#### Work item
Which lines of the entries below hold the word "toolbar"? Report each of them.

*** Opening of Data in this exercise ***

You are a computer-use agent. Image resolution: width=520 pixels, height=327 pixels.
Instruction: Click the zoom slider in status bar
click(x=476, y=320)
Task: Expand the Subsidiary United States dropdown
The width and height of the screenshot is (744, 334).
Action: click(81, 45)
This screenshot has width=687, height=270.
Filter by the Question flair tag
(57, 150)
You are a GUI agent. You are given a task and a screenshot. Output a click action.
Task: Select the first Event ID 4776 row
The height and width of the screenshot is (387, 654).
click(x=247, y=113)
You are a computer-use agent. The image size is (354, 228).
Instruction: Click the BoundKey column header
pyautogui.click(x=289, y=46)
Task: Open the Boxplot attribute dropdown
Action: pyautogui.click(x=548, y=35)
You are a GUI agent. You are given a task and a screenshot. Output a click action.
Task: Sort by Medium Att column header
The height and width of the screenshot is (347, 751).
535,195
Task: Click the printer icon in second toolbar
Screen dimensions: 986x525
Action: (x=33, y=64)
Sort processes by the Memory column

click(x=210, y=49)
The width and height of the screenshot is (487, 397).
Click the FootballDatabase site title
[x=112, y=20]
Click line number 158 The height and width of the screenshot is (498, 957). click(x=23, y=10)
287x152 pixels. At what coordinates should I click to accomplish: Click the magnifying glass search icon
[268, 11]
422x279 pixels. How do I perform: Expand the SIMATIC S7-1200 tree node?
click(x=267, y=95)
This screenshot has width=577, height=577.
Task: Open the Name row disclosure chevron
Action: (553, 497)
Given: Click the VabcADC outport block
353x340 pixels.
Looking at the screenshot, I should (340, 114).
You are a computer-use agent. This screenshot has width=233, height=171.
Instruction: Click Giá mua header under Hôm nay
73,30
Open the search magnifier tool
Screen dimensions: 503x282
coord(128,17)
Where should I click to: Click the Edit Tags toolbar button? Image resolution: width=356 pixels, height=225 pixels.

*** Close of Data in this exercise ***

#### Your response
Task: Click the printer icon in second toolbar
Where should I click to: Click the Edit Tags toolbar button? Image resolution: width=356 pixels, height=225 pixels.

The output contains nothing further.